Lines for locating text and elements

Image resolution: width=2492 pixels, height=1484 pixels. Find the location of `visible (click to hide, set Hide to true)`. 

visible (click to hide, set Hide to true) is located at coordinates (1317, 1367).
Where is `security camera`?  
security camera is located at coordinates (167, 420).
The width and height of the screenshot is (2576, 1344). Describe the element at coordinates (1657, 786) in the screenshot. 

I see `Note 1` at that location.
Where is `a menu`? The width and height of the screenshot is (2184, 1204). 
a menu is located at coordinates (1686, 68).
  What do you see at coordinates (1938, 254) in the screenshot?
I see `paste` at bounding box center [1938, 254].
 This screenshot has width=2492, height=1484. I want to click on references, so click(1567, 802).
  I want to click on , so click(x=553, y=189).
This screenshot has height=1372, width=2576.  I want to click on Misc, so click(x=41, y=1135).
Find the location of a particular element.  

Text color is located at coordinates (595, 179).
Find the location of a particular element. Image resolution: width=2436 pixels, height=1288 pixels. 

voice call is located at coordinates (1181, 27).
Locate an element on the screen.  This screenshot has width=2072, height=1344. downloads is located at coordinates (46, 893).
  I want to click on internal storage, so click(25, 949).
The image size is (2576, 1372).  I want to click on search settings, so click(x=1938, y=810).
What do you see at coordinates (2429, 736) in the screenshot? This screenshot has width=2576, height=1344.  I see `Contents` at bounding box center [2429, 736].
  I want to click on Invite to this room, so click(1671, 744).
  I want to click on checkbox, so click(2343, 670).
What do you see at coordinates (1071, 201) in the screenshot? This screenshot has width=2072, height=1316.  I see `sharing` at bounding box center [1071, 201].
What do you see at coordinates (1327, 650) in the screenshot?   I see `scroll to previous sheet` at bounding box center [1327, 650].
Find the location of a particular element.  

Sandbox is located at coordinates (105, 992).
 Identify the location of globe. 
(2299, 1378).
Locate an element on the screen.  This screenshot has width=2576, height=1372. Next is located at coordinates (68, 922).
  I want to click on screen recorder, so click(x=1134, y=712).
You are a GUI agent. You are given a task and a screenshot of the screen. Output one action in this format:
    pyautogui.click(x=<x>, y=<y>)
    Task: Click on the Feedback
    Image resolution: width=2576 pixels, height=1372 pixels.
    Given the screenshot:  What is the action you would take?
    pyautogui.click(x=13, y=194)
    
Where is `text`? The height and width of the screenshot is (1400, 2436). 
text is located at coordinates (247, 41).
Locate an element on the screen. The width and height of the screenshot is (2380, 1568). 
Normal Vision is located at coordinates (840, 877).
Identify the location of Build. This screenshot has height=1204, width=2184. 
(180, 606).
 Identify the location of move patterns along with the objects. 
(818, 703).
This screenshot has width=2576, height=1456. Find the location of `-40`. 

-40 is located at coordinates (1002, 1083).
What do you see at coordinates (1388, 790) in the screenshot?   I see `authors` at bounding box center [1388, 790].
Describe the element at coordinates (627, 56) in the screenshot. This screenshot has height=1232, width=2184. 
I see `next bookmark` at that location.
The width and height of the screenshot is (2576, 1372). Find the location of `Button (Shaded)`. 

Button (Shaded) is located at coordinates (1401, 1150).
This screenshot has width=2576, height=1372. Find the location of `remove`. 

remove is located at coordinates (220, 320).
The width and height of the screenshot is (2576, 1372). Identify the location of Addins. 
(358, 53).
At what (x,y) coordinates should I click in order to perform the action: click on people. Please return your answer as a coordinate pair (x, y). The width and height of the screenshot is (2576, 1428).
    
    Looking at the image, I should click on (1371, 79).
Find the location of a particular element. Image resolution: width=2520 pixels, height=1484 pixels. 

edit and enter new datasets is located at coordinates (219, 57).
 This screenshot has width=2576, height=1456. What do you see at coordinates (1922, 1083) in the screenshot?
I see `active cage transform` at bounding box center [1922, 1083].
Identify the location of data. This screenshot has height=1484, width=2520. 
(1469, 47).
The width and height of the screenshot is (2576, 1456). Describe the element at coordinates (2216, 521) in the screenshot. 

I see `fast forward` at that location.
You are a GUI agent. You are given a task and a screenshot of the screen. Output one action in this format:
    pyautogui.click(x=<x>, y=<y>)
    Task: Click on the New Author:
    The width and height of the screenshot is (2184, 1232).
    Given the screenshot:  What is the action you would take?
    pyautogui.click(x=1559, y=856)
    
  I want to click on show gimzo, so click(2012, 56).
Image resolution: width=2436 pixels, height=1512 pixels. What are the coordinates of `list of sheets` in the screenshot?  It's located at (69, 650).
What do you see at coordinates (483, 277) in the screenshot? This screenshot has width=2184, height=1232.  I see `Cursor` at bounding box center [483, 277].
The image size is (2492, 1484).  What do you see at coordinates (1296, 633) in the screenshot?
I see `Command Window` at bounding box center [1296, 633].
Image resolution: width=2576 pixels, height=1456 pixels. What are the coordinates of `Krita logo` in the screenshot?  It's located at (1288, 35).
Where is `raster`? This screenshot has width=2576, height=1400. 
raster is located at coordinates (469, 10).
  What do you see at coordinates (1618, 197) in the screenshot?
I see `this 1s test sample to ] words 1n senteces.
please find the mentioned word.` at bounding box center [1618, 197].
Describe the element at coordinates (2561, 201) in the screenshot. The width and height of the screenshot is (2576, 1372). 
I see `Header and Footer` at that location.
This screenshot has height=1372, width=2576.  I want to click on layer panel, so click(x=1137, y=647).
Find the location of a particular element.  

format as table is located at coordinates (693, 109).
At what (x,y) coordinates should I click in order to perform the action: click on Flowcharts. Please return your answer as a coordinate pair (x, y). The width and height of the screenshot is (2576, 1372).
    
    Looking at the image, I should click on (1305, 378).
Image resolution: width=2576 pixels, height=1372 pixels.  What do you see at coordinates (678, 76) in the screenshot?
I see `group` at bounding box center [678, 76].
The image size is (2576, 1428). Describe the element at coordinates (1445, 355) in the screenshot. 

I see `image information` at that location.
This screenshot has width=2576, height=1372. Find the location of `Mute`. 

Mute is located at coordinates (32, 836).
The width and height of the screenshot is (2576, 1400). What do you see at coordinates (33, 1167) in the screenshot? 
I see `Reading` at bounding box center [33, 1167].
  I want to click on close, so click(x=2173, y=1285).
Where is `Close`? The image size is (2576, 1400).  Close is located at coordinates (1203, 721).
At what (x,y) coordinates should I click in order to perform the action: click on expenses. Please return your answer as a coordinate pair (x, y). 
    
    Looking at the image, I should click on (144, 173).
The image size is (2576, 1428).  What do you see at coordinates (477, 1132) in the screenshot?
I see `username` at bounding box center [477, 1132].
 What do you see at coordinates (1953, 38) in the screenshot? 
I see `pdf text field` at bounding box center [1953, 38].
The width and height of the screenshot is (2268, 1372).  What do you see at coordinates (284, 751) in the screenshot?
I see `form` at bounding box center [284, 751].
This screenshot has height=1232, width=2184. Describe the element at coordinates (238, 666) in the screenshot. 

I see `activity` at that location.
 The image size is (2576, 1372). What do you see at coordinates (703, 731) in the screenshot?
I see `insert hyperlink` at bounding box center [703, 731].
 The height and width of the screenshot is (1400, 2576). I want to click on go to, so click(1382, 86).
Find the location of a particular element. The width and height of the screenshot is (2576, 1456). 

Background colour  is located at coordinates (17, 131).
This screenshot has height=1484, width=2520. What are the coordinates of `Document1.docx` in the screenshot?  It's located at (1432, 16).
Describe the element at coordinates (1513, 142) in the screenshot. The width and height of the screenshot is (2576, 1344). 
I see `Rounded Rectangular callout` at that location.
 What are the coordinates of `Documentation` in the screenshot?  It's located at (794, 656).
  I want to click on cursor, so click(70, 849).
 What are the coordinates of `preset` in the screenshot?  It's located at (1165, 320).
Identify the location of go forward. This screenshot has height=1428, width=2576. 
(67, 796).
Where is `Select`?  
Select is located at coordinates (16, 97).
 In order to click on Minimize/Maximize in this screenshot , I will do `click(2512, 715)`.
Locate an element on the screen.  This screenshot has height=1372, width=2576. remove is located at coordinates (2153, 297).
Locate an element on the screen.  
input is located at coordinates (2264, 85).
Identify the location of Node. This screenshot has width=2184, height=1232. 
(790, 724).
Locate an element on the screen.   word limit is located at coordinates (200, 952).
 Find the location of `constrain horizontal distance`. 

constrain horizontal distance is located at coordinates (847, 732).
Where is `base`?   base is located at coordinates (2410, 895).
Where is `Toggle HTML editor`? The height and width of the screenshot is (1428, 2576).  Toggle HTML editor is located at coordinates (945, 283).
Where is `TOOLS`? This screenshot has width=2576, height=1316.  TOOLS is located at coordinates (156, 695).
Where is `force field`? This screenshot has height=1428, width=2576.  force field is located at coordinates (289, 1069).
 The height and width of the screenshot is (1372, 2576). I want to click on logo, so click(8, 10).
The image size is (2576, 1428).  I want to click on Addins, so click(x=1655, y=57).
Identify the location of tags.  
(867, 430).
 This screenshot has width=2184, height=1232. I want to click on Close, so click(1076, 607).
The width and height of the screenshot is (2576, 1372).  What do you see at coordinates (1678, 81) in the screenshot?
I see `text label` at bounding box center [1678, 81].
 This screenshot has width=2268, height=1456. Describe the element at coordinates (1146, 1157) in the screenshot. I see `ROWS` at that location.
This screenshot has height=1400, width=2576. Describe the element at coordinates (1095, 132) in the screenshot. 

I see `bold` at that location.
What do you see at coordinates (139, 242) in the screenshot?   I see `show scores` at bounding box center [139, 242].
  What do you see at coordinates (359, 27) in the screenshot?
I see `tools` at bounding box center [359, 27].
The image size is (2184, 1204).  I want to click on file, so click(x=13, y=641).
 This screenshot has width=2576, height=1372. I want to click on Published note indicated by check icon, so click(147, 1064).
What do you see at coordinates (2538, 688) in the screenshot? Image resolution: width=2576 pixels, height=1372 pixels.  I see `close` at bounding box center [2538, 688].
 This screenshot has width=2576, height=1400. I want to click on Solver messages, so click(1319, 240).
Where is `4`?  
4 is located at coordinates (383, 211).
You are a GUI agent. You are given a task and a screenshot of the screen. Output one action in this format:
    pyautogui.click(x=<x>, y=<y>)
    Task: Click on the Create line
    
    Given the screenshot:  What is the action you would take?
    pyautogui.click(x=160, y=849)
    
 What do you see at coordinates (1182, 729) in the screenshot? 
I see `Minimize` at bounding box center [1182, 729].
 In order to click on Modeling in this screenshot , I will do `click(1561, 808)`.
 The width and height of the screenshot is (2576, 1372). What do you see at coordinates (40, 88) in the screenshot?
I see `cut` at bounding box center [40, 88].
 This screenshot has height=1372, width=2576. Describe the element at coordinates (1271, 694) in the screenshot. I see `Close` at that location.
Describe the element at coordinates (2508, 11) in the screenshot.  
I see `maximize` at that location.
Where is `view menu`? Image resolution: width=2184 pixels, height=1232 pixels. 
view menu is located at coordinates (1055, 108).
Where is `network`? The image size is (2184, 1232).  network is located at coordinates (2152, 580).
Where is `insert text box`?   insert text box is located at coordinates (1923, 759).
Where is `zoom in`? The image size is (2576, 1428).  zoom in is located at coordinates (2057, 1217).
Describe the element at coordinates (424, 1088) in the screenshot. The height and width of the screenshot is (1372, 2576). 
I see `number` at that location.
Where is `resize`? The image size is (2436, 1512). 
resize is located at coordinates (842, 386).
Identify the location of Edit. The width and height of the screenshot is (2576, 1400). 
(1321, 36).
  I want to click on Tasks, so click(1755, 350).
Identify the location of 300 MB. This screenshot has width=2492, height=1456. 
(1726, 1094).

- _TO BE DONE_: Copy the lines verbatim, starting from the first one and ending with the line containing "Text color is".

- _WRITTEN SOLUTION_:
Image resolution: width=2492 pixels, height=1484 pixels. Find the location of `visible (click to hide, set Hide to true)`. 

visible (click to hide, set Hide to true) is located at coordinates (1317, 1367).
Where is `security camera`?  
security camera is located at coordinates (167, 420).
The width and height of the screenshot is (2576, 1344). Describe the element at coordinates (1657, 786) in the screenshot. 

I see `Note 1` at that location.
Where is `a menu`? The width and height of the screenshot is (2184, 1204). 
a menu is located at coordinates (1686, 68).
  What do you see at coordinates (1938, 254) in the screenshot?
I see `paste` at bounding box center [1938, 254].
 This screenshot has width=2492, height=1484. I want to click on references, so click(1567, 802).
  I want to click on , so click(x=553, y=189).
This screenshot has height=1372, width=2576.  I want to click on Misc, so click(x=41, y=1135).
Find the location of a particular element.  

Text color is located at coordinates (595, 179).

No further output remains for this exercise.